I say to God, my rock, “Why have you forgotten me?
Why must I walk about mournfully because the enemy oppresses me?”
As with a deadly wound in my body, my adversaries taunt me,
while they say to me continually, “Where is your God?”
Why are you cast down, O my soul, and why are you disquieted within me?
Hope in God; for I shall again praise him, my help and my God.
Of all the marvelous stories in the Bible, what calls to me when I sit down to read them are the Psalms. In this time when everything feels upside down and inside out and I feel like I went down the rabbit hole and entered the Mad Hatter’s world, it brings me comfort to know that this state of confusion is universal and timeless. That for every feeling—anger, betrayal, longing, sorrow, delight, joy, hope, despair—all of the feelings of the human condition—there is a Psalm: Psalms of lament—from selfish self-interest to self-loathing and everything in between; Psalms of wisdom which point to a way of living that brings peace; Psalms of Praise and Joy and Thanksgiving when the heart bursts full of gratitude and awe; and perhaps my personal favorites right now, Psalms of deliverance from persecution and evil.
The Psalms remind me that humanity has had a love/hate relationship with God from the beginning of time. The urge to blame God, or to ask God to intervene on our behalf, or to ask for protection or healing or understanding or direction or help of any kind, is as old as the Bible its self. If, like me, you sometimes want to skip the parts that ask for burning coals to be dumped on the enemy of the Psalmist, perhaps instead we should ask why reading that makes us so uncomfortable, for it is repeated over and over in one form or another in the Psalms.
The Psalms show us that our prayers don’t have to be nice and politically correct. Sometimes what we need is a great purging of feelings that rise up and overwhelm us. We don’t have to be careful with God—God can take all of it and afterward anoint us with the blessing of emptiness that we can then fill with gratitude and peace.

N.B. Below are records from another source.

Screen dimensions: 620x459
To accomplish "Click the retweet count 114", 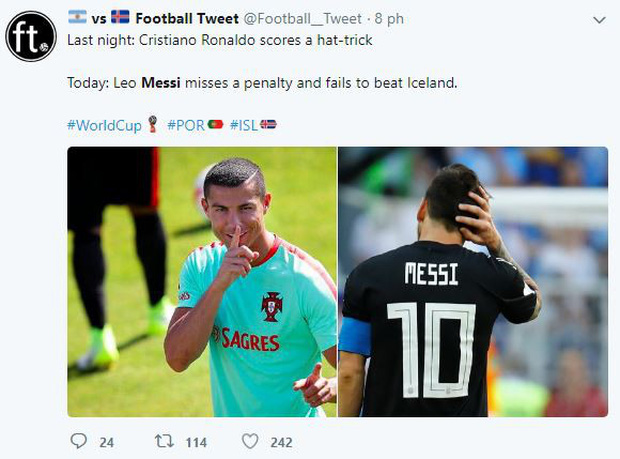I will (x=196, y=442).
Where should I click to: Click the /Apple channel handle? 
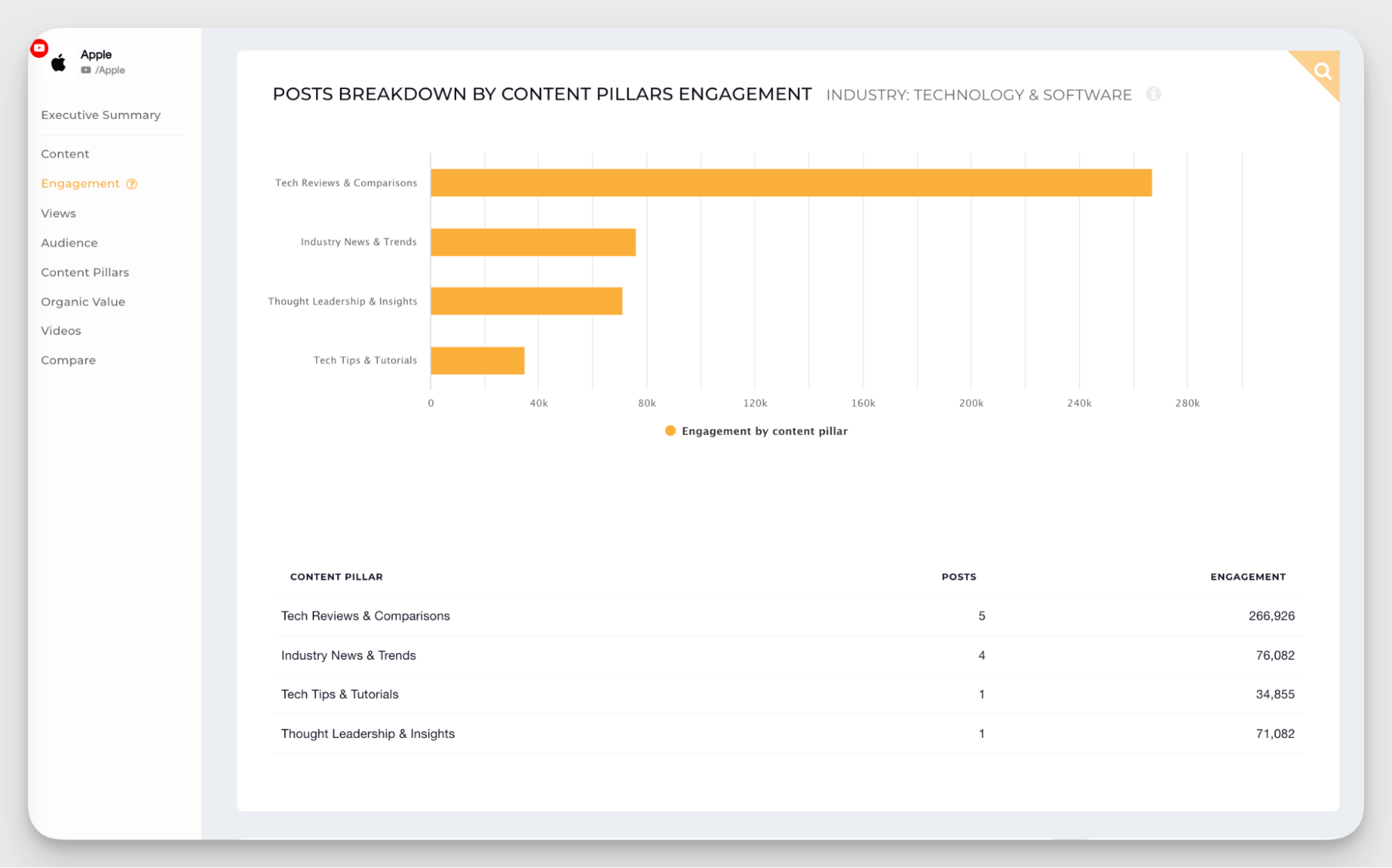[x=111, y=70]
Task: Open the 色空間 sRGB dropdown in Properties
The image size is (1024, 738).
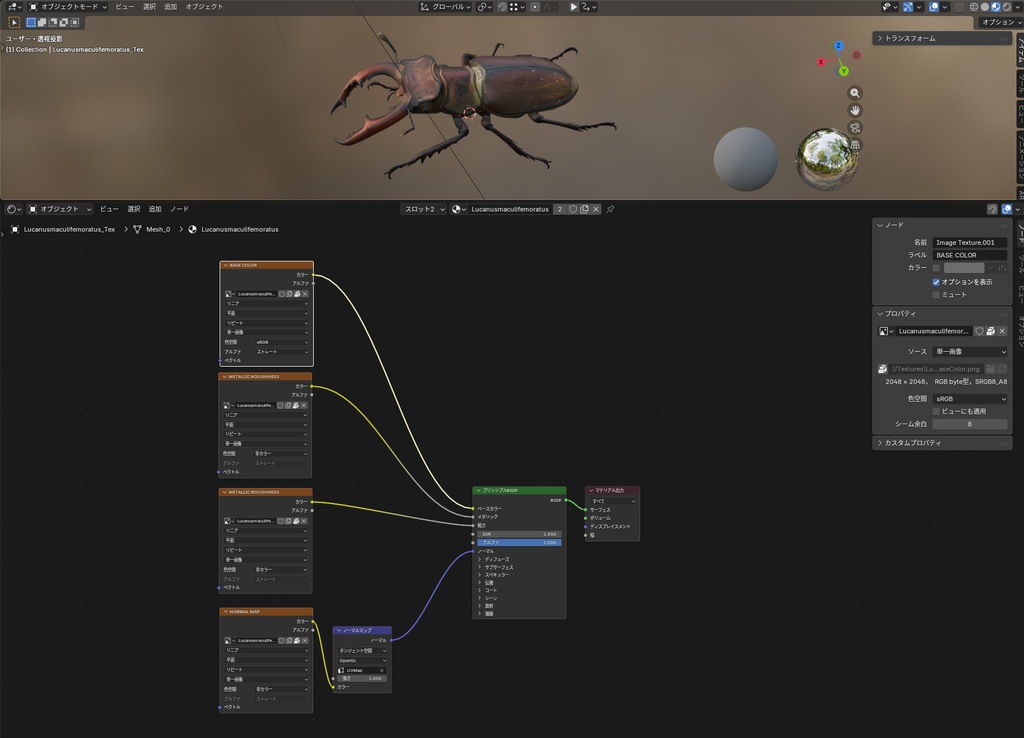Action: (970, 398)
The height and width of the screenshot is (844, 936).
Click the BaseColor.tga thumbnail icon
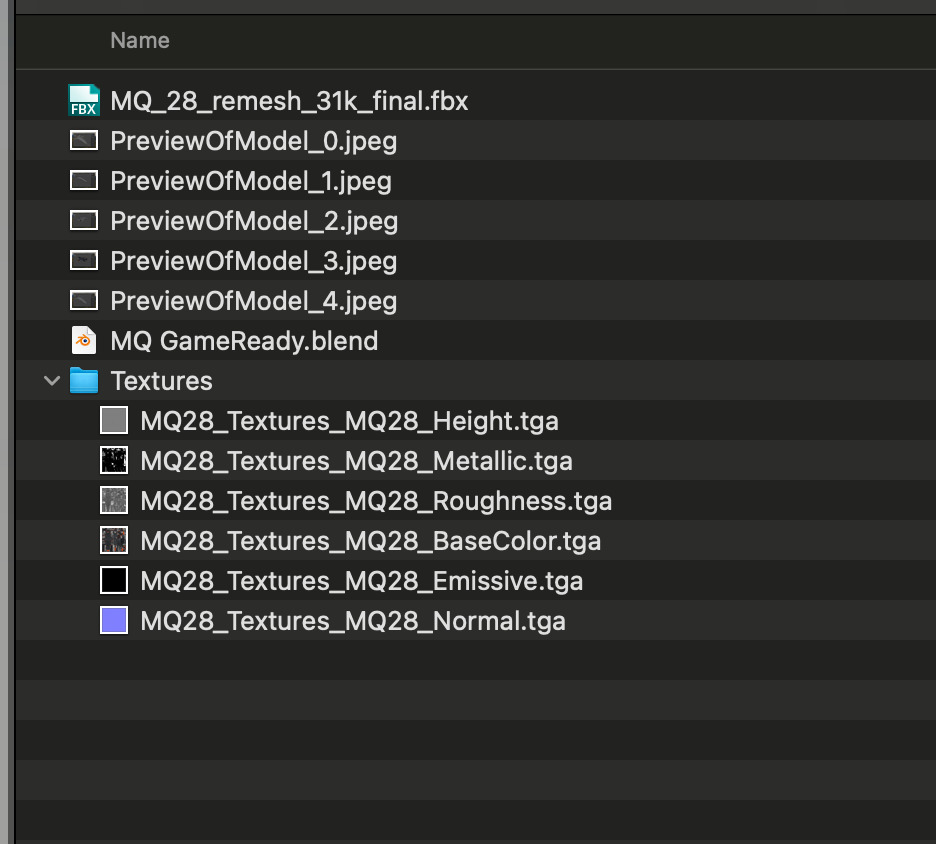[114, 541]
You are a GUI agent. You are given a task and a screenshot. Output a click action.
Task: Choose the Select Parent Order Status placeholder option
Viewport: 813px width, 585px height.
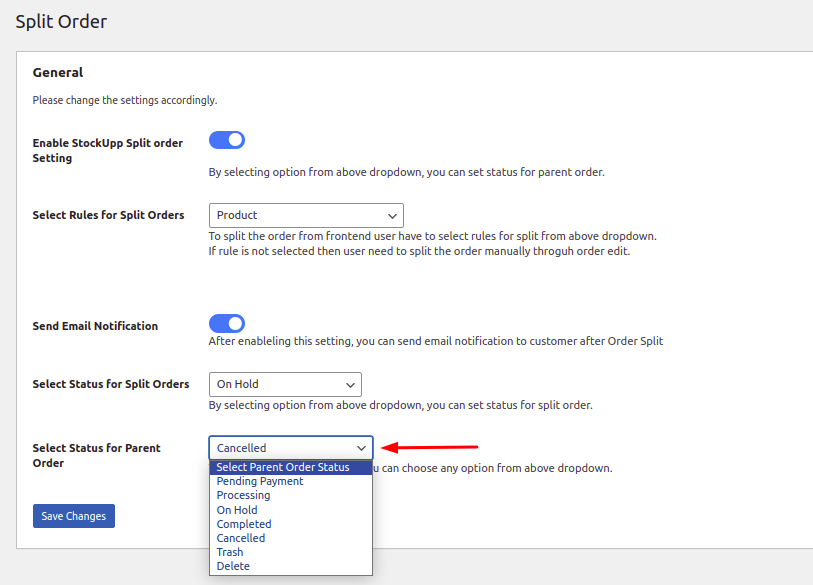pos(283,467)
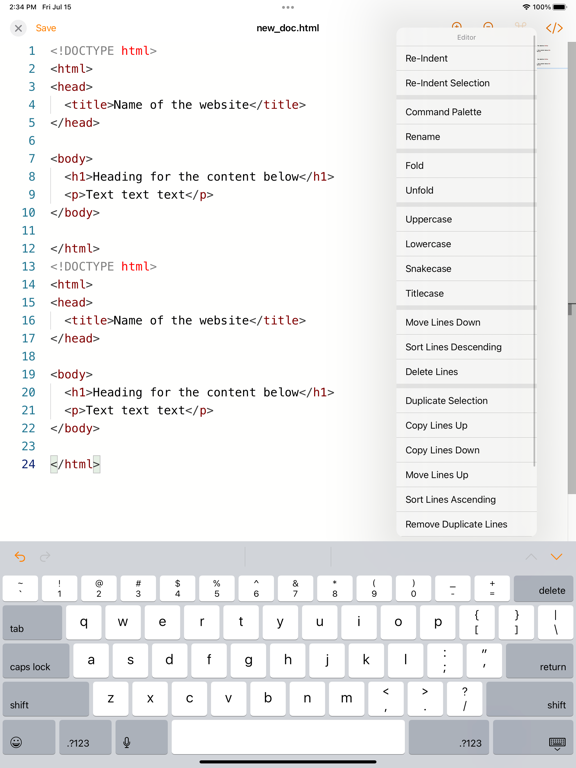Tap the orange Save button
The width and height of the screenshot is (576, 768).
point(46,28)
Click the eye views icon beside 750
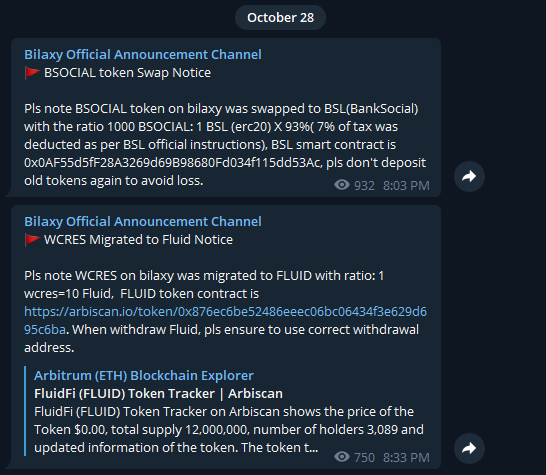This screenshot has width=546, height=475. point(342,457)
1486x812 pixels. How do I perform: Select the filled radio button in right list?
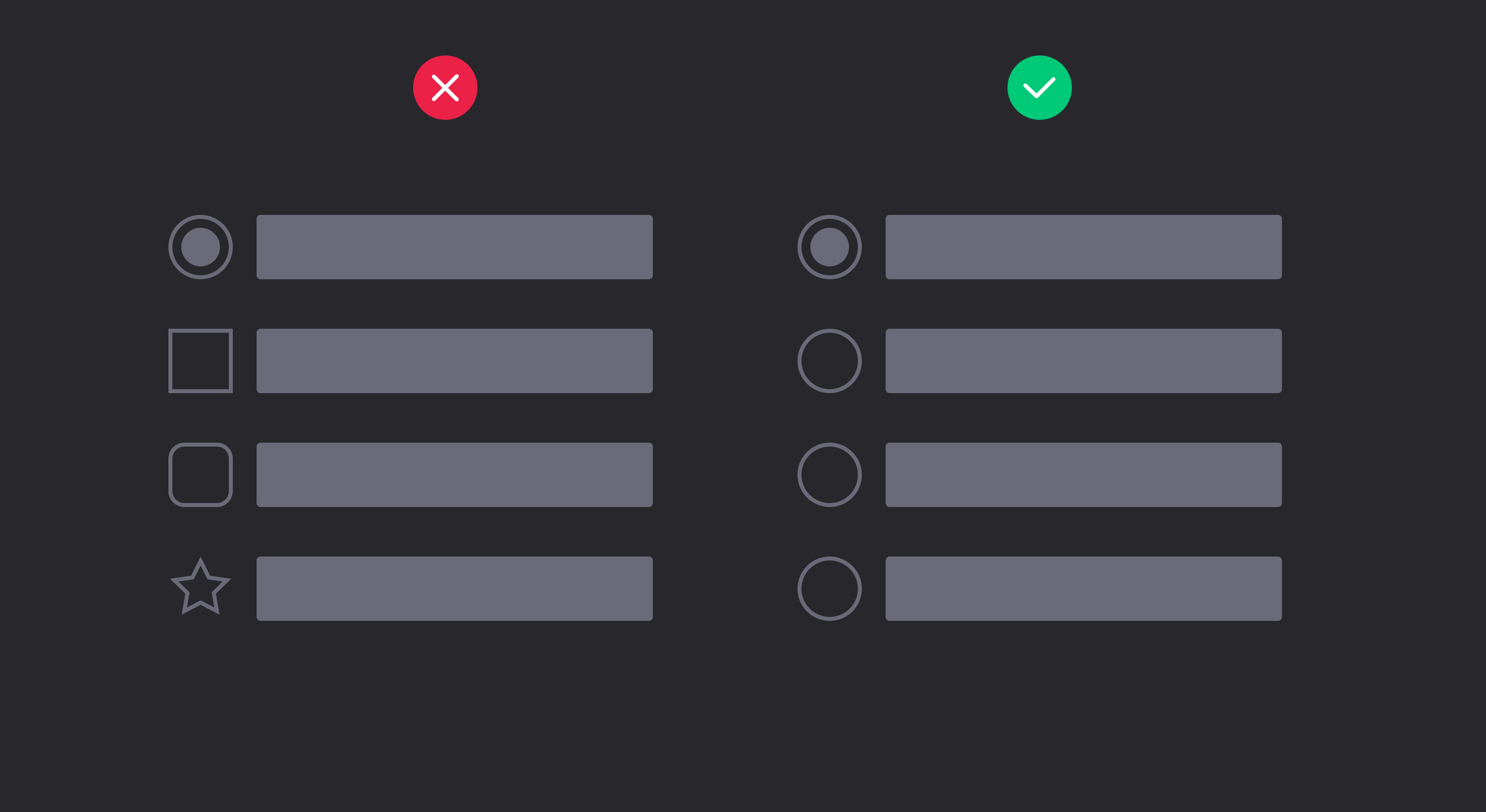pos(829,247)
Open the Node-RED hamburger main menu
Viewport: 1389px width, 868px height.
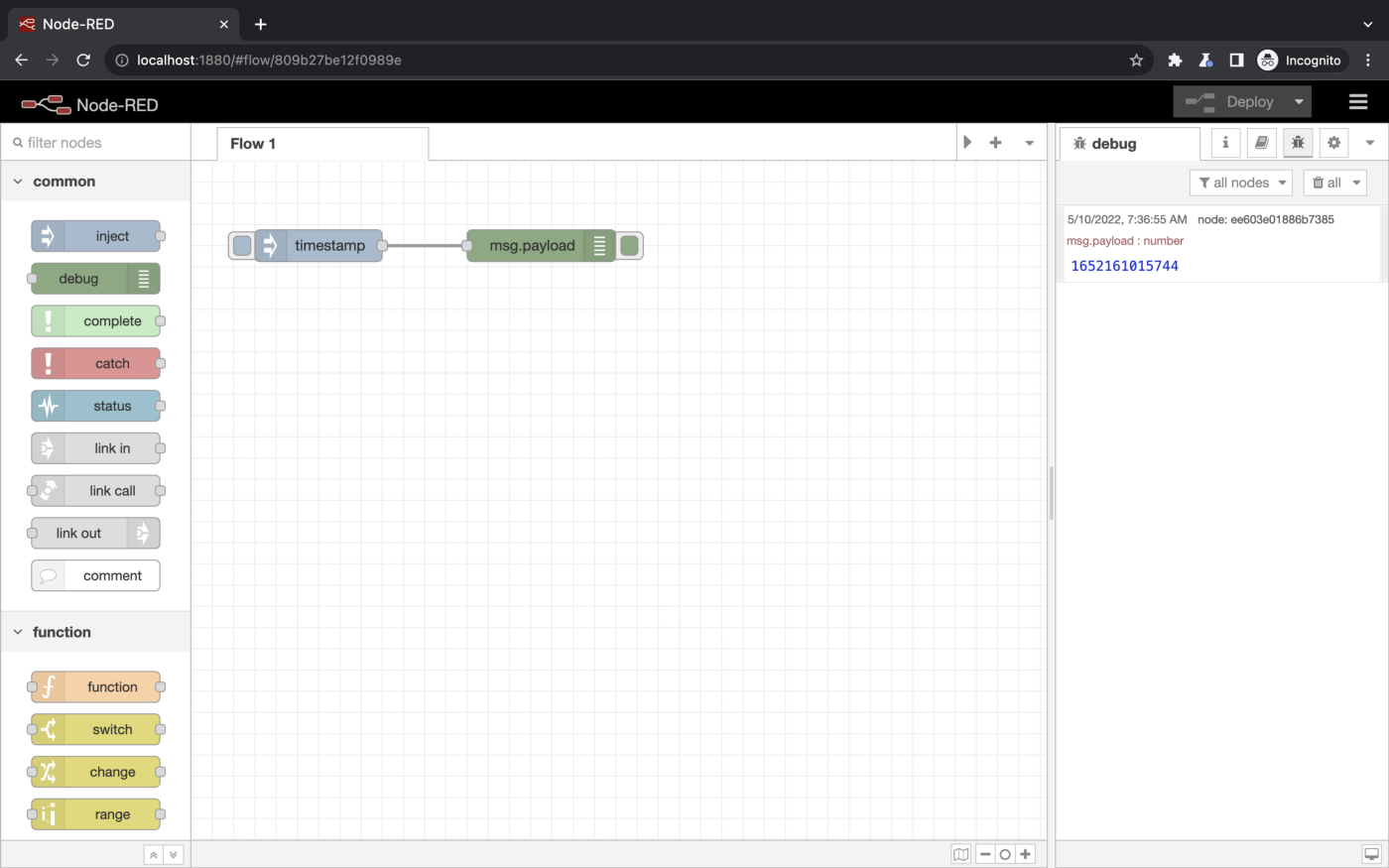point(1358,102)
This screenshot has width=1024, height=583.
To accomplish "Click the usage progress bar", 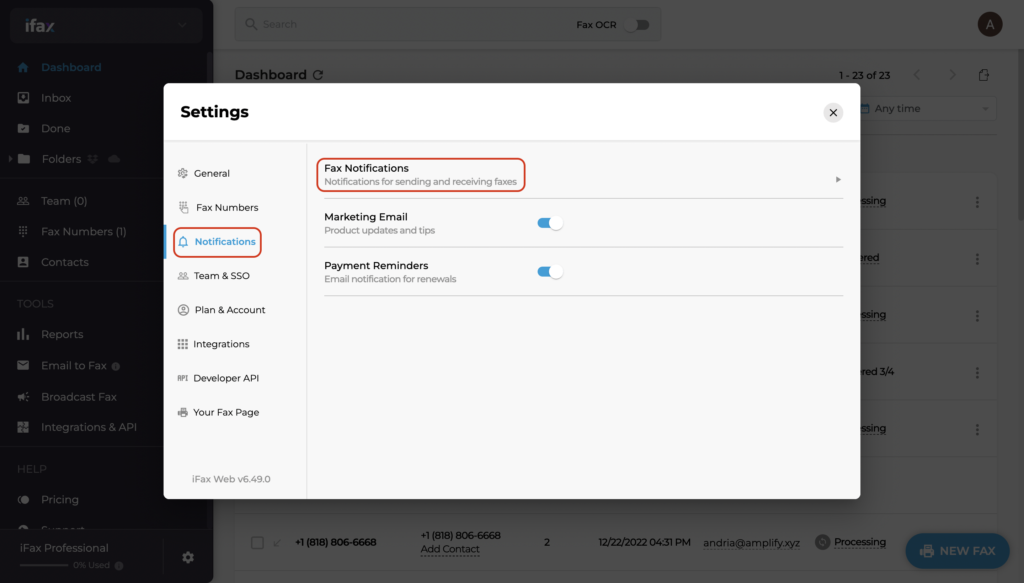I will click(x=43, y=565).
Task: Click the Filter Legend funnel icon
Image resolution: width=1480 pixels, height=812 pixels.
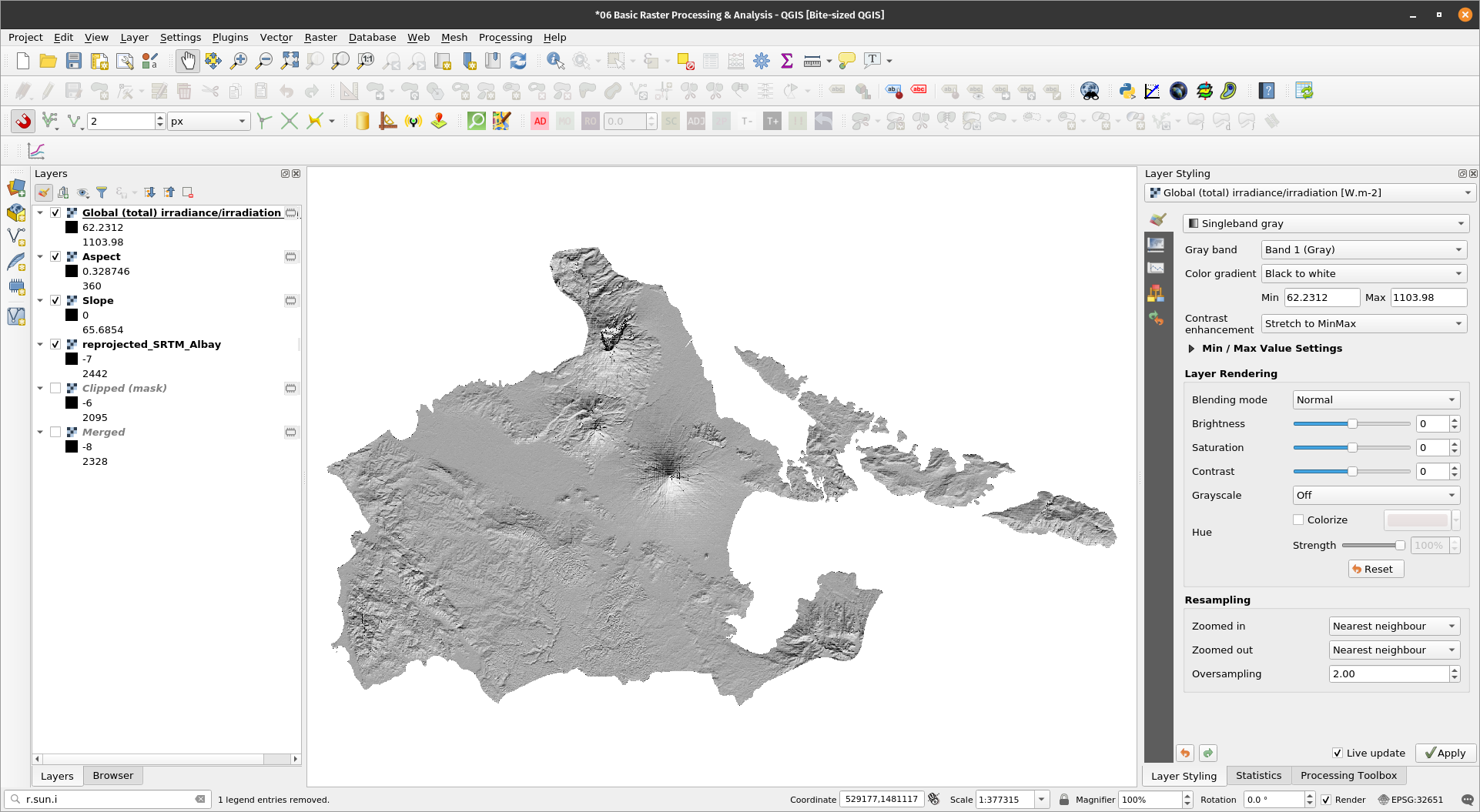Action: click(x=102, y=192)

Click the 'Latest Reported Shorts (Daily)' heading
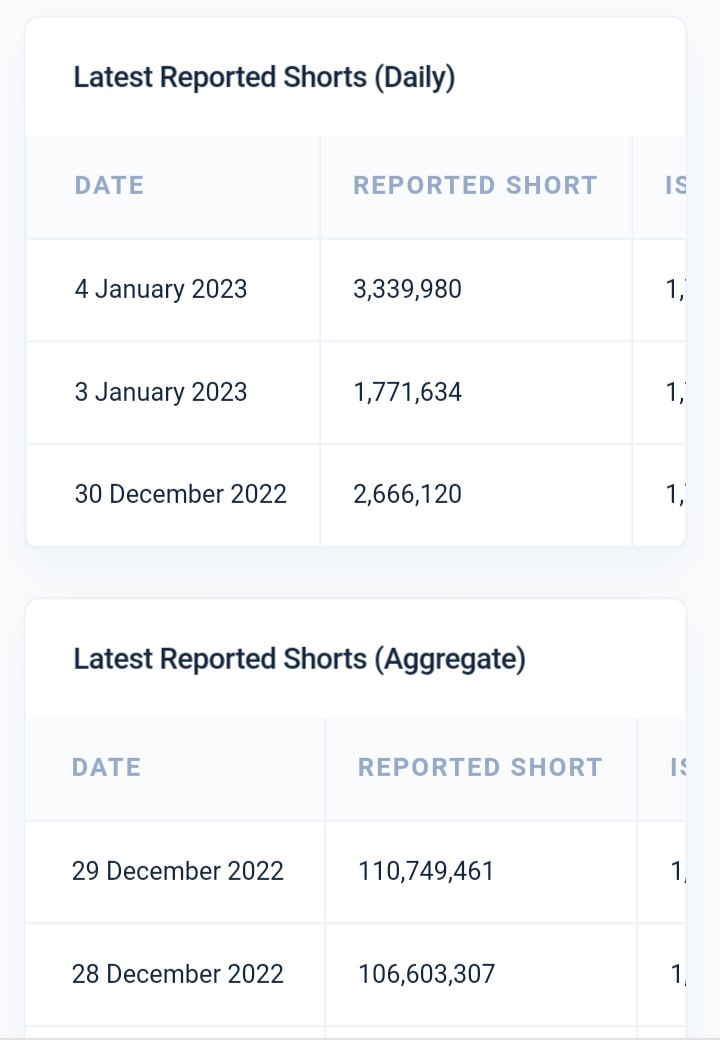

And that jubilant “Thank you, God!” that slips out involuntarily with joy-filled tears when life gifts us with an awe-filled moment—that is our Psalm of Praise! And the weight of that reflexive heart-felt prayer of thanksgiving balances out all of our laments. The knowledge that we live in the amalgamation of lament and thanksgiving brings the wisdom of peace—the knowledge that God is God and we can rest in that knowledge.
There is a scripture that is on the wall above my desk in my office. It is from Psalm 46:10: Be still and know that I am God. This is where I rest my weary bones, my overwrought mind, my distressed heart. When the worries of the world overwhelm me, I read these words and sometimes sing this hymn and I find a peace that overcomes all else.